Fill in the following fields:

Field Description
Label Selectors Key-value pairs to match target Pods (at least one required). For example, app=nginx.
K8s Namespaces Comma-separated list of namespaces to scope the collection. Leave empty for all namespaces.
Command Regex Regular expression to filter processes inside matched Pods. For example, nginx\|worker.
Collection Interval (s) How often metrics are aggregated and exported (default: 10 seconds).
Enabled Toggle to enable or disable this configuration.
Metrics to Collect Checkboxes to select which metrics to collect. By default, Voluntary Ctx Switches, Involuntary Ctx Switches, and CPU Time are enabled.

After saving, the configuration takes effect immediately β€” the eBPF collector on each node will begin tracking the matching Pods' processes.

Option B: PodSchedulingMetrics CRD

If you prefer declarative configuration, apply a PodSchedulingMetrics custom resource:

apiVersion: gthulhu.io/v1alpha1
kind: PodSchedulingMetrics
metadata:
  name: monitor-upf
  namespace: default
spec:
  labelSelectors:
    - key: app
      value: upf
  k8sNamespaces:
    - free5gc
  commandRegex: ".*"
  collectionIntervalSeconds: 10
  enabled: true
  metrics:
    voluntaryCtxSwitches: true
    involuntaryCtxSwitches: true
    cpuTimeNs: true
    waitTimeNs: false
    runCount: false
    cpuMigrations: false

Apply it with:

kubectl apply -f pod-scheduling-metrics.yaml

The CRD Watcher on each node detects the resource and dynamically updates the eBPF monitoring scope.

Viewing Runtime Metrics

Web GUI

On the Pod Metrics page, the Latest Collected Metrics table displays real-time data:

Column Description
NAMESPACE Pod namespace
POD Pod name
NODE Node where the Pod is running
VOL CTX SW Voluntary context switches
INVOL CTX SW Involuntary context switches
CPU TIME CPU execution time (nanoseconds)
WAIT TIME Run-queue wait time (nanoseconds)
RUN COUNT Number of scheduling events
CPU MIGR CPU migration count

Click Refresh at any time to fetch the latest data.

REST API

You can also query runtime metrics programmatically:

# List all metrics configurations
curl -H "Authorization: Bearer $TOKEN" \
  http://localhost:8080/api/v1/pod-scheduling-metrics

# Get latest collected runtime metrics
curl -H "Authorization: Bearer $TOKEN" \
  http://localhost:8080/api/v1/pod-scheduling-metrics/runtime

The runtime endpoint returns a JSON response like:

{
  "success": true,
  "data": {
    "items": [
      {
        "namespace": "free5gc",
        "podName": "upf-pod-abc123",
        "nodeID": "worker-1",
        "voluntaryCtxSwitches": 15234,
        "involuntaryCtxSwitches": 892,
        "cpuTimeNs": 4820000000,
        "waitTimeNs": 120000000,
        "runCount": 16126,
        "cpuMigrations": 47
      }
    ],
    "warnings": []
  }
}

Prometheus & Grafana

The metrics are exported on the monitor's Prometheus endpoint (default port 9090). You can:

  1. Add the Gthulhu monitor as a Prometheus scrape target.
  2. Use Grafana to build dashboards visualizing scheduling behavior across Pods.

Example PromQL queries:

# Voluntary context switches rate per Pod
rate(gthulhu_pod_voluntary_ctx_switches_total[5m])

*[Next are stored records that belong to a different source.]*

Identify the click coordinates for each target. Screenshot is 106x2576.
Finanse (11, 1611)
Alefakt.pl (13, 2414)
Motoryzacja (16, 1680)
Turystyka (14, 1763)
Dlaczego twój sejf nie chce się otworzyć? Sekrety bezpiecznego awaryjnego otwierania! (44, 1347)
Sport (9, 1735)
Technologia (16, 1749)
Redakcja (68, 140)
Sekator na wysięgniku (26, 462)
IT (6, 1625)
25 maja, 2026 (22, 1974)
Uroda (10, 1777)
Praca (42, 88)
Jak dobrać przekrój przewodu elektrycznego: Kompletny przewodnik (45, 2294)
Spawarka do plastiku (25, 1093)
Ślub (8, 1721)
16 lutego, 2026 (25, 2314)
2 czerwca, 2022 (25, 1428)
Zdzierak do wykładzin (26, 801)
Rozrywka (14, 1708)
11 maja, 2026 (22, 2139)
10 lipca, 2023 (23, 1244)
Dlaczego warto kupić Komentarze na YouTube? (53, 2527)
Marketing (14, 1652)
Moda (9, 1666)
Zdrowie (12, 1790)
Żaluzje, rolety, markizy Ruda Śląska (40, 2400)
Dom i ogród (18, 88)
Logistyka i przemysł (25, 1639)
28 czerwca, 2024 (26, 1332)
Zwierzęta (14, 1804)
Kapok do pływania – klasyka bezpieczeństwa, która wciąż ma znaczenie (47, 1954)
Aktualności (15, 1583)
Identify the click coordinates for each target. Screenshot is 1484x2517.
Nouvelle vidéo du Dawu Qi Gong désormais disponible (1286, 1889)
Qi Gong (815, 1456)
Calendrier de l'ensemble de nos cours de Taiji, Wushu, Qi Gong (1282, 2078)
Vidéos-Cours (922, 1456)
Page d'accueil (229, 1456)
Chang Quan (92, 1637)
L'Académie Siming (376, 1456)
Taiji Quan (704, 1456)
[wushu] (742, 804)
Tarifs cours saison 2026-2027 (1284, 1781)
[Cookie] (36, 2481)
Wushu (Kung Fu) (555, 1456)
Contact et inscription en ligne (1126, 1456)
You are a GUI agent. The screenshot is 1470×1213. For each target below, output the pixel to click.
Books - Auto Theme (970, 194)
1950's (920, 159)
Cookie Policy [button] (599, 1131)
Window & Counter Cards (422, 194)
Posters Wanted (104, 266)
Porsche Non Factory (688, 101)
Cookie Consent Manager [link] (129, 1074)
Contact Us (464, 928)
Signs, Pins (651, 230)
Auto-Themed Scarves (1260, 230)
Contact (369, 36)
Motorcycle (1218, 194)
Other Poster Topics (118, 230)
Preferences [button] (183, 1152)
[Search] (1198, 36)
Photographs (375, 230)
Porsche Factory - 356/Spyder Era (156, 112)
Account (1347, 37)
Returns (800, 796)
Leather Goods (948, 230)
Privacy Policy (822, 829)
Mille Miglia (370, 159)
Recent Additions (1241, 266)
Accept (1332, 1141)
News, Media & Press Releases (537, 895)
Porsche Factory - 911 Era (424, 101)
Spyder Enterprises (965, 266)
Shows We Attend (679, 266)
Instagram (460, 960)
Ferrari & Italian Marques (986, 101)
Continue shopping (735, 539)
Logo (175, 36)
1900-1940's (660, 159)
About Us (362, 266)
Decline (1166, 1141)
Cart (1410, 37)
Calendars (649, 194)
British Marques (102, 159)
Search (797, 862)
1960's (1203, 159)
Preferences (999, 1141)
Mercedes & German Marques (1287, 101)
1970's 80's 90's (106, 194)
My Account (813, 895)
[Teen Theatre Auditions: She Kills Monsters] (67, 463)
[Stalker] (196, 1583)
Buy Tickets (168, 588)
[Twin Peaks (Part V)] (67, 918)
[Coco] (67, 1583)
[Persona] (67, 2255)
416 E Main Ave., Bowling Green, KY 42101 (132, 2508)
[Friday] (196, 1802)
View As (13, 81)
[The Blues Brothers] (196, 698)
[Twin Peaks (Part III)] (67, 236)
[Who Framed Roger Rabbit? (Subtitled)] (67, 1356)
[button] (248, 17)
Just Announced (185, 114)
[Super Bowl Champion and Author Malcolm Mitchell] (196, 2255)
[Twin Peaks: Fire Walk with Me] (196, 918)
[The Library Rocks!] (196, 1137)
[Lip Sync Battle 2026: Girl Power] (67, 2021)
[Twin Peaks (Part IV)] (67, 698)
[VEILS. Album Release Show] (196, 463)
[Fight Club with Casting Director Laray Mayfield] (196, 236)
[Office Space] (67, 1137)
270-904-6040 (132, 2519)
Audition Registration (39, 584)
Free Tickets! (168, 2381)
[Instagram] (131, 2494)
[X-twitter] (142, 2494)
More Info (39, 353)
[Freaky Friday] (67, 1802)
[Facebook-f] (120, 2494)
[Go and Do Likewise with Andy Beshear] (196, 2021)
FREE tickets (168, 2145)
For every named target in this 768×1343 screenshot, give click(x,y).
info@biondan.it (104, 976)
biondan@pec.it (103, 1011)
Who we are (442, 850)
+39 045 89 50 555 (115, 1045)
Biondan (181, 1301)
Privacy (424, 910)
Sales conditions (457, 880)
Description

# CPU time per Pod in the last hour
increase(gthulhu_pod_cpu_time_nanoseconds_total[1h])

# Top 10 Pods by involuntary context switches
topk(10, rate(gthulhu_pod_involuntary_ctx_switches_total[5m]))

Adaptive Classification

Adaptive Classification automatically identifies workload patterns and potential scheduling bottlenecks from each Pod's short-term and long-term scheduling behavior. It builds EWMA (exponentially weighted moving average) profiles from collected pod-level metrics, then uses adaptive clustering to label Pods with inferred workload types. This helps you decide whether to adjust CPU resources, priority, or NUMA placement.

On the Pod Metrics page, the Adaptive Classification table can be filtered by:

Filter Description
namespace Show only Pods in the specified Kubernetes namespace.
phase Filter by classifier lifecycle phase, such as stable or drifting.
type Filter by inferred workload type, such as cpu_heavy.

The table columns are:

Column Description
NAMESPACE Kubernetes namespace where the Pod runs.
POD Pod name.
PHASE Current lifecycle phase of the classifier.
CURRENT TYPE Workload labels inferred by the model. A Pod may have multiple labels.
CONFIDENCE How closely the Pod's short-term EWMA profile matches its assigned cluster center (0–100%).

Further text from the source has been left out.